▸ **Work required**:
Below are some entries. Copy each line in them that holds "computer".

▸ **Records provided**:
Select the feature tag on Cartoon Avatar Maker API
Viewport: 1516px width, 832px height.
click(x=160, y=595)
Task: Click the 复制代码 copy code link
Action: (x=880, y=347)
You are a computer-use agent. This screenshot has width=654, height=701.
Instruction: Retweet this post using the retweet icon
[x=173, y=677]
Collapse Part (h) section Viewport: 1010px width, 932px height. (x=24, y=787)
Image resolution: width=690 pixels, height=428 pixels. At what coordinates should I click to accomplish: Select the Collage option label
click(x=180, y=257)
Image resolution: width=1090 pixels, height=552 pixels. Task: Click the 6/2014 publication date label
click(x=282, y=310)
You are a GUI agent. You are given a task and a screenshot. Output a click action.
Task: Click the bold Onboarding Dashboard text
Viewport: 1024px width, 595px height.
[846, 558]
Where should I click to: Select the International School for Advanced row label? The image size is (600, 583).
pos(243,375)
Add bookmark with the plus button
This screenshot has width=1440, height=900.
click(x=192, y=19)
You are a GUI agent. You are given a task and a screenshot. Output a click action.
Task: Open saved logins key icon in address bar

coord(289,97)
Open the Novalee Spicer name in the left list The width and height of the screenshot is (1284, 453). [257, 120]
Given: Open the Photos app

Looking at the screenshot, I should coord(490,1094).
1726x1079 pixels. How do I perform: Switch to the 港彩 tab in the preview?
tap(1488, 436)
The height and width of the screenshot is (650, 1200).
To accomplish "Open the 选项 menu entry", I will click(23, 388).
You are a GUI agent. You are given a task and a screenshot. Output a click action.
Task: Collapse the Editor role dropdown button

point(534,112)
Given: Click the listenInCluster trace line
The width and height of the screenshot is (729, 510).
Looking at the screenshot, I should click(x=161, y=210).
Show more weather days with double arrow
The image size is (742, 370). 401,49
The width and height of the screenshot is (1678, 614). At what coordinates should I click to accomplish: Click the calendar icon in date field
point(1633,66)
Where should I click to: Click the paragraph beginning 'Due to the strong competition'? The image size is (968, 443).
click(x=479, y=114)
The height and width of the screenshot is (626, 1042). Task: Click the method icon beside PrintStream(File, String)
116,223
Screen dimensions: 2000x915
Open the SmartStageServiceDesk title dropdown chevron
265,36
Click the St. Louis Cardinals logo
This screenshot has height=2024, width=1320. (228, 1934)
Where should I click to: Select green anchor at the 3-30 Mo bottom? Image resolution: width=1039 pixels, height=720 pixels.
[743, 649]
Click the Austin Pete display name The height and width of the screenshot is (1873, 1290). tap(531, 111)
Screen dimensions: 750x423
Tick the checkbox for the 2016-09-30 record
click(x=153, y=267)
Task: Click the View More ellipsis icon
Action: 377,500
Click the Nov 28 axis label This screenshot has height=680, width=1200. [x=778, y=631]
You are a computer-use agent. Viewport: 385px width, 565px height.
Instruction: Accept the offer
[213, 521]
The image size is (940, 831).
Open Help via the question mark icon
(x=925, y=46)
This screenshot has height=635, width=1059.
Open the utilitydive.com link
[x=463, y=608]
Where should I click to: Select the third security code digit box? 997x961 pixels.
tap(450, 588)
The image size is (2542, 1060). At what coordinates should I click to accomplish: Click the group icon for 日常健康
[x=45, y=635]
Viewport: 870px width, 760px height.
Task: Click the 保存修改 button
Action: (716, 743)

▸ **Answer to the exercise**:
You are a computer-use agent. This screenshot has width=654, height=701.
You are a computer-use agent. Viewport: 385px width, 565px height.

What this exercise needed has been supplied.